EXERCISE MATERIALS:
*** Block opens ***
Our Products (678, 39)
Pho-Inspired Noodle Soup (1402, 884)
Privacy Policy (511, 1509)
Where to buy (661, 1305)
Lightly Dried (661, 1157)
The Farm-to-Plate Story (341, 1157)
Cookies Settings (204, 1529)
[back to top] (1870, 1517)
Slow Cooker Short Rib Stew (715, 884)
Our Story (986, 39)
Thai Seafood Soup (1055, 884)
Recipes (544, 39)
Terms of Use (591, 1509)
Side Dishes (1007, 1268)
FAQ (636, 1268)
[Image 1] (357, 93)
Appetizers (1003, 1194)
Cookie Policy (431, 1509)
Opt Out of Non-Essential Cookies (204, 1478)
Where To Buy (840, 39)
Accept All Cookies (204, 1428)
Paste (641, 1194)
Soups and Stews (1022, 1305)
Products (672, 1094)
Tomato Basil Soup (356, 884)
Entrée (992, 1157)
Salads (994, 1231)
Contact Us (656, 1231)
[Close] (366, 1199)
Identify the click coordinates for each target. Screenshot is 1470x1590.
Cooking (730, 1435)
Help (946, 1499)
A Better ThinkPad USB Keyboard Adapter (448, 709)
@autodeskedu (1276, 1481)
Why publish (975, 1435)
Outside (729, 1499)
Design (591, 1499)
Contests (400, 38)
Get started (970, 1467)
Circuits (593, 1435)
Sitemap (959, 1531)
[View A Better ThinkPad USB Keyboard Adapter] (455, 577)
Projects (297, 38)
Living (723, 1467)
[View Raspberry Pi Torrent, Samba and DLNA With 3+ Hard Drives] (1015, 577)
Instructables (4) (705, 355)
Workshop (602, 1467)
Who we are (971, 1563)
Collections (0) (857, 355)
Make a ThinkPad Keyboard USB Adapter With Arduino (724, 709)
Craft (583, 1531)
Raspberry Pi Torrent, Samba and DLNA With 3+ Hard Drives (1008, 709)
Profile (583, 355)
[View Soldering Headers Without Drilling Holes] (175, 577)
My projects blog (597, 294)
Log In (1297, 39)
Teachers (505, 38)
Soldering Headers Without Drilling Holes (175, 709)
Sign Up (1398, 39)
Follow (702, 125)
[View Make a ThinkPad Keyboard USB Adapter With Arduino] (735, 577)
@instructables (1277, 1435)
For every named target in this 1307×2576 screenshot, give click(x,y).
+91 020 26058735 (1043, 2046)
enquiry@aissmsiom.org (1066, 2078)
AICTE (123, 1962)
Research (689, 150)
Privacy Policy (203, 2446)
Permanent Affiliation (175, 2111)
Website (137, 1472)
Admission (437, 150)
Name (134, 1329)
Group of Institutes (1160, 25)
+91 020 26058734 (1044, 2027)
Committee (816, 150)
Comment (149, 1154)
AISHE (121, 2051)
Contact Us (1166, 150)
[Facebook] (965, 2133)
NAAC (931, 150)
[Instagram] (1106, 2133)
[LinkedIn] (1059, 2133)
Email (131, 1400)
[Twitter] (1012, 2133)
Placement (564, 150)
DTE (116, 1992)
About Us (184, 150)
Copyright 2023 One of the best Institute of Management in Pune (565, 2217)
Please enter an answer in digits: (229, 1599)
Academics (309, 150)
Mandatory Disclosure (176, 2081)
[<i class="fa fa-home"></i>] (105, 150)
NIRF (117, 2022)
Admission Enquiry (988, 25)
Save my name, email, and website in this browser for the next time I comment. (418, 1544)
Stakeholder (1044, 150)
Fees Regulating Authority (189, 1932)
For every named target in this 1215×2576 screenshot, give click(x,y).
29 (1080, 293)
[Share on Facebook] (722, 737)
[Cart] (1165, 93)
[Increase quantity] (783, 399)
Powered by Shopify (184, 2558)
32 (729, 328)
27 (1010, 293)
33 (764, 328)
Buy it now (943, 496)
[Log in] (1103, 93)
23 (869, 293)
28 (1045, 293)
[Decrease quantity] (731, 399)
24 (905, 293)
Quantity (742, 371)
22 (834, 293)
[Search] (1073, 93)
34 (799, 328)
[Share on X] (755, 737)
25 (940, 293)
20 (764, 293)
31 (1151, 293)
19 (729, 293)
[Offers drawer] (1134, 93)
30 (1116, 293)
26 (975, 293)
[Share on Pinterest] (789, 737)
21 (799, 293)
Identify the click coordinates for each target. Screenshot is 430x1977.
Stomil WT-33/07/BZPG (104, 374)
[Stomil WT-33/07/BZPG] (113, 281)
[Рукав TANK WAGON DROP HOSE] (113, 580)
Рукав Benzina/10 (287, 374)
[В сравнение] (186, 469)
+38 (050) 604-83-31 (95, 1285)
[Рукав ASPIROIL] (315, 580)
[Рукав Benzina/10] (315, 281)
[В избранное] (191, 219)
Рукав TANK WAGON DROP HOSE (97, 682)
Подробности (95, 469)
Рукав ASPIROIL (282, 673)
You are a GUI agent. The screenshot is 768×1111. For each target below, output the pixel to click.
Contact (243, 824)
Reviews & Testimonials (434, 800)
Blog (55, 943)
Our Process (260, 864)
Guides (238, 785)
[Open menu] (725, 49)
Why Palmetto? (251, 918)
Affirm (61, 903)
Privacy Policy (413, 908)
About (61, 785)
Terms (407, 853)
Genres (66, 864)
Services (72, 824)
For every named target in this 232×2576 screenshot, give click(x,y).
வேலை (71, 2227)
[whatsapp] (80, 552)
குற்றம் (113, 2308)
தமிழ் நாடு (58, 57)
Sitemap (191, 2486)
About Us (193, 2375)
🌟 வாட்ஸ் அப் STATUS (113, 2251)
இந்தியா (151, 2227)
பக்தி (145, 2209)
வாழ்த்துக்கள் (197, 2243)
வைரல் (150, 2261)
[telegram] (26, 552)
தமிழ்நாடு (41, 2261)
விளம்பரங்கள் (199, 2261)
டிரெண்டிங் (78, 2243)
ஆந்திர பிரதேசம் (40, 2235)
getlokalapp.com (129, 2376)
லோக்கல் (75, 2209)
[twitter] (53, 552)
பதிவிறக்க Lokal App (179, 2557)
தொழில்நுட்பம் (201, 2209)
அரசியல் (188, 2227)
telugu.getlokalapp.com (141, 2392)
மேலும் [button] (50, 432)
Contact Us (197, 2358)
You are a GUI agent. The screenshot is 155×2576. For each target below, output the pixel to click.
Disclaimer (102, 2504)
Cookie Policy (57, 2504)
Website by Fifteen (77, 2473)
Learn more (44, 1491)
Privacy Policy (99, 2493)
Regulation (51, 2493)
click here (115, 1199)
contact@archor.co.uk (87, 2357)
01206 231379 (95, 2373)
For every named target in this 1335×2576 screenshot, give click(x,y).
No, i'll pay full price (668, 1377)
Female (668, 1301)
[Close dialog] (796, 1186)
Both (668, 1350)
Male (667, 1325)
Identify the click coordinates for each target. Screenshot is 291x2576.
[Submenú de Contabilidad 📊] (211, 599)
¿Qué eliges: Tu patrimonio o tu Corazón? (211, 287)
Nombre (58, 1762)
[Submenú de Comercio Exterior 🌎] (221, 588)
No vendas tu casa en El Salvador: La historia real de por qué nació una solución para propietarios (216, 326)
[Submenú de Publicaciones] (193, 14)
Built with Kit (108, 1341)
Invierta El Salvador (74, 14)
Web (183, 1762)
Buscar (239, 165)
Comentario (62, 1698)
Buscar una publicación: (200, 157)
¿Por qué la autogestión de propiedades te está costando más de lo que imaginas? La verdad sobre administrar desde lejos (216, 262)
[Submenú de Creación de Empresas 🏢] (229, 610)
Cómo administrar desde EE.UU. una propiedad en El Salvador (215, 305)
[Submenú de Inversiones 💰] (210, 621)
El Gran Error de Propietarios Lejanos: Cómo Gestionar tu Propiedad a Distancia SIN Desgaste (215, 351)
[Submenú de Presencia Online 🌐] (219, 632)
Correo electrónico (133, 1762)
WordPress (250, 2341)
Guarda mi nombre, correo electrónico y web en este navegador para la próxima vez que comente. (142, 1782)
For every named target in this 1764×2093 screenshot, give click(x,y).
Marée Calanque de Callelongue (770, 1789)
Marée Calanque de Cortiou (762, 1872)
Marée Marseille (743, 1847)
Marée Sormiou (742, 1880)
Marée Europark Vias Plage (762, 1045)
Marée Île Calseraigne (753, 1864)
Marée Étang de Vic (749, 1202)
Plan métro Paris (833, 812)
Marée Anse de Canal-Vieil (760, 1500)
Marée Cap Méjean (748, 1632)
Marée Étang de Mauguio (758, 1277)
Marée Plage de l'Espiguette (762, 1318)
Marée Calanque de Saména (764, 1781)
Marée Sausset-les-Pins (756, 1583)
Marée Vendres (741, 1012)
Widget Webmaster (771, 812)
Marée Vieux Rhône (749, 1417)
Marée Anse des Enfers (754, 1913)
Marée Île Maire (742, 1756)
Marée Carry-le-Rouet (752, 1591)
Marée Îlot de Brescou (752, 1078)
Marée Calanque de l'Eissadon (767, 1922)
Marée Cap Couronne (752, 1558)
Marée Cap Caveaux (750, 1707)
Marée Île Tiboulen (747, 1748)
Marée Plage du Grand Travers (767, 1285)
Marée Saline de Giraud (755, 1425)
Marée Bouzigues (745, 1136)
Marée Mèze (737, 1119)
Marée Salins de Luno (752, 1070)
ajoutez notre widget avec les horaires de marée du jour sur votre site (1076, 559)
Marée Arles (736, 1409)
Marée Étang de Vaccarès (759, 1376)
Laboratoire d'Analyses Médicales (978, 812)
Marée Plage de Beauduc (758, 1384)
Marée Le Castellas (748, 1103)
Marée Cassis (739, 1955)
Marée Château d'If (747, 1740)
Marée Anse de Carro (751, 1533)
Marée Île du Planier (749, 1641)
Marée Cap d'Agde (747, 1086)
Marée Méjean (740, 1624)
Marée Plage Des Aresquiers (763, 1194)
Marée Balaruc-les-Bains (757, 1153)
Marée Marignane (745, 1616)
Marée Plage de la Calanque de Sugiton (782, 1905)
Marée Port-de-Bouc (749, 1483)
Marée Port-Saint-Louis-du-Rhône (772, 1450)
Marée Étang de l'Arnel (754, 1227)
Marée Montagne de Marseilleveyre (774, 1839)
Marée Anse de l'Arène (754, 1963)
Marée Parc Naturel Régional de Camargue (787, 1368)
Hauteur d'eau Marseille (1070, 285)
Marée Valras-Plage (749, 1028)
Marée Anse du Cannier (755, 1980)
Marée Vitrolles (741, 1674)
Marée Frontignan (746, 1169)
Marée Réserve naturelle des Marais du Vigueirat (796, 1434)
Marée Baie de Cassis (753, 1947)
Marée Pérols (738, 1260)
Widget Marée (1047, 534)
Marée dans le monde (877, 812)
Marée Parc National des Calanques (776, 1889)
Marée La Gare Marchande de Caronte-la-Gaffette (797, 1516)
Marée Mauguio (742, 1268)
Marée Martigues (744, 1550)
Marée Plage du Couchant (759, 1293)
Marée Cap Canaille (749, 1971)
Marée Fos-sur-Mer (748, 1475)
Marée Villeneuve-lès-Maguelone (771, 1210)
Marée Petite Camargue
*** Block closes ***
WHAT IS BEING ASKED: In the material above, the line with "Marée dans le monde (877, 812)" marks the start. Print it and every line after it through the last, exactly.

EXERCISE RESULT:
Marée dans le monde (877, 812)
Marée Parc National des Calanques (776, 1889)
Marée La Gare Marchande de Caronte-la-Gaffette (797, 1516)
Marée Mauguio (742, 1268)
Marée Martigues (744, 1550)
Marée Plage du Couchant (759, 1293)
Marée Cap Canaille (749, 1971)
Marée Fos-sur-Mer (748, 1475)
Marée Villeneuve-lès-Maguelone (771, 1210)
Marée Petite Camargue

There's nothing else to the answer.